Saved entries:
[Start of section]
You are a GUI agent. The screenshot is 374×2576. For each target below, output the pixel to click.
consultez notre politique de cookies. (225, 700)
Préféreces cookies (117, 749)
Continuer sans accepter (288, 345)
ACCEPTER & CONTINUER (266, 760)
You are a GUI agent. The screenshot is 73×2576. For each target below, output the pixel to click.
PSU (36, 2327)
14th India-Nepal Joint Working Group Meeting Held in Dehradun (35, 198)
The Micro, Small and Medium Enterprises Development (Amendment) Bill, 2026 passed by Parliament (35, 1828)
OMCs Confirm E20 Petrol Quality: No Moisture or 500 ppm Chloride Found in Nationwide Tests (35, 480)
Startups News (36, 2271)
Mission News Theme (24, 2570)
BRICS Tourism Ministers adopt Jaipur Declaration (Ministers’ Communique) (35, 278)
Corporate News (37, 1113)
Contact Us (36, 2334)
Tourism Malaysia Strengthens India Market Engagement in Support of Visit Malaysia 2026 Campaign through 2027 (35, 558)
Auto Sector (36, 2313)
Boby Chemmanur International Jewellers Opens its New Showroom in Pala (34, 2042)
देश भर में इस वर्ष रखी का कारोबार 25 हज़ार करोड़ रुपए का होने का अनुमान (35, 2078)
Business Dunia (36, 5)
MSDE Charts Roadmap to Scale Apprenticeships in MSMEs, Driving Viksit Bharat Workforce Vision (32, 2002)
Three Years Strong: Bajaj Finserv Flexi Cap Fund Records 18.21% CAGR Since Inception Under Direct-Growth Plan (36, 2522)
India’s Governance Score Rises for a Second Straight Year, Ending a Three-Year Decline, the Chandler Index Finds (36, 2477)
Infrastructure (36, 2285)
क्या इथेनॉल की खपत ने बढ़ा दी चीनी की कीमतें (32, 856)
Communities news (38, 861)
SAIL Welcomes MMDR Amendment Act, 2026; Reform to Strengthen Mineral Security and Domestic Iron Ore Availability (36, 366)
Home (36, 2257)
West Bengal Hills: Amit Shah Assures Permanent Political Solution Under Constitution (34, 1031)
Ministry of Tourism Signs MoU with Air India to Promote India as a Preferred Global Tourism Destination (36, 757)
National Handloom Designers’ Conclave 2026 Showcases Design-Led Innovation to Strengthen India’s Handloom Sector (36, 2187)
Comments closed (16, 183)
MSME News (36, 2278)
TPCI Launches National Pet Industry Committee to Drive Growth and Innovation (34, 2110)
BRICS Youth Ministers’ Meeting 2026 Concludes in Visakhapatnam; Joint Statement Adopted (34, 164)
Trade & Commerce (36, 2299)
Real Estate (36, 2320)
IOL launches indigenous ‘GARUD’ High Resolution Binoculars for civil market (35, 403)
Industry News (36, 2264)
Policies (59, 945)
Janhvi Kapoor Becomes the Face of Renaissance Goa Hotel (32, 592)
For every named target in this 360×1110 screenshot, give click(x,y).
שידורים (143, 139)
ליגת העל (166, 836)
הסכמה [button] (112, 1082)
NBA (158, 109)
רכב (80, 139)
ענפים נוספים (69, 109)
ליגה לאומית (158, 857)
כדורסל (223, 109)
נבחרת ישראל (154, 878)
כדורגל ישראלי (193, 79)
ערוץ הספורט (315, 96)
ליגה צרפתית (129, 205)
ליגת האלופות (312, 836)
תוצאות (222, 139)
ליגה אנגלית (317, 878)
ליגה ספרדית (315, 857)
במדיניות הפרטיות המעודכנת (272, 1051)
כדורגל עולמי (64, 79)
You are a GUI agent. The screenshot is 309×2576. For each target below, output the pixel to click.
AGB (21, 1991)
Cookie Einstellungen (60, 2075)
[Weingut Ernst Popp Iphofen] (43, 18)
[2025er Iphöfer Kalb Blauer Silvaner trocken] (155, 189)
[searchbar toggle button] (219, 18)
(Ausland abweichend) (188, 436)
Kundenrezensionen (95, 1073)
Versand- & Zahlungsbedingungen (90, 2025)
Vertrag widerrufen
[End of section]
What you are asked to do:
Please retype all of the records, keeping each line exactly as it is.

Exercise response:
You are a GUI agent. The screenshot is 374×2576. For each target below, output the pixel to click.
consultez notre politique de cookies. (225, 700)
Préféreces cookies (117, 749)
Continuer sans accepter (288, 345)
ACCEPTER & CONTINUER (266, 760)
You are a GUI agent. The screenshot is 73×2576. For each target below, output the pixel to click.
PSU (36, 2327)
14th India-Nepal Joint Working Group Meeting Held in Dehradun (35, 198)
The Micro, Small and Medium Enterprises Development (Amendment) Bill, 2026 passed by Parliament (35, 1828)
OMCs Confirm E20 Petrol Quality: No Moisture or 500 ppm Chloride Found in Nationwide Tests (35, 480)
Startups News (36, 2271)
Mission News Theme (24, 2570)
BRICS Tourism Ministers adopt Jaipur Declaration (Ministers’ Communique) (35, 278)
Corporate News (37, 1113)
Contact Us (36, 2334)
Tourism Malaysia Strengthens India Market Engagement in Support of Visit Malaysia 2026 Campaign through 2027 (35, 558)
Auto Sector (36, 2313)
Boby Chemmanur International Jewellers Opens its New Showroom in Pala (34, 2042)
देश भर में इस वर्ष रखी का कारोबार 25 हज़ार करोड़ रुपए का होने का अनुमान (35, 2078)
Business Dunia (36, 5)
MSDE Charts Roadmap to Scale Apprenticeships in MSMEs, Driving Viksit Bharat Workforce Vision (32, 2002)
Three Years Strong: Bajaj Finserv Flexi Cap Fund Records 18.21% CAGR Since Inception Under Direct-Growth Plan (36, 2522)
India’s Governance Score Rises for a Second Straight Year, Ending a Three-Year Decline, the Chandler Index Finds (36, 2477)
Infrastructure (36, 2285)
क्या इथेनॉल की खपत ने बढ़ा दी चीनी की कीमतें (32, 856)
Communities news (38, 861)
SAIL Welcomes MMDR Amendment Act, 2026; Reform to Strengthen Mineral Security and Domestic Iron Ore Availability (36, 366)
Home (36, 2257)
West Bengal Hills: Amit Shah Assures Permanent Political Solution Under Constitution (34, 1031)
Ministry of Tourism Signs MoU with Air India to Promote India as a Preferred Global Tourism Destination (36, 757)
National Handloom Designers’ Conclave 2026 Showcases Design-Led Innovation to Strengthen India’s Handloom Sector (36, 2187)
Comments closed (16, 183)
MSME News (36, 2278)
TPCI Launches National Pet Industry Committee to Drive Growth and Innovation (34, 2110)
BRICS Youth Ministers’ Meeting 2026 Concludes in Visakhapatnam; Joint Statement Adopted (34, 164)
Trade & Commerce (36, 2299)
Real Estate (36, 2320)
IOL launches indigenous ‘GARUD’ High Resolution Binoculars for civil market (35, 403)
Industry News (36, 2264)
Policies (59, 945)
Janhvi Kapoor Becomes the Face of Renaissance Goa Hotel (32, 592)
For every named target in this 360×1110 screenshot, give click(x,y).
שידורים (143, 139)
ליגת העל (166, 836)
הסכמה [button] (112, 1082)
NBA (158, 109)
רכב (80, 139)
ענפים נוספים (69, 109)
ליגה לאומית (158, 857)
כדורסל (223, 109)
נבחרת ישראל (154, 878)
כדורגל ישראלי (193, 79)
ערוץ הספורט (315, 96)
ליגה צרפתית (129, 205)
ליגת האלופות (312, 836)
תוצאות (222, 139)
ליגה אנגלית (317, 878)
ליגה ספרדית (315, 857)
במדיניות הפרטיות המעודכנת (272, 1051)
כדורגל עולמי (64, 79)
You are a GUI agent. The screenshot is 309×2576. For each target below, output the pixel to click.
AGB (21, 1991)
Cookie Einstellungen (60, 2075)
[Weingut Ernst Popp Iphofen] (43, 18)
[2025er Iphöfer Kalb Blauer Silvaner trocken] (155, 189)
[searchbar toggle button] (219, 18)
(Ausland abweichend) (188, 436)
Kundenrezensionen (95, 1073)
Versand- & Zahlungsbedingungen (90, 2025)
Vertrag widerrufen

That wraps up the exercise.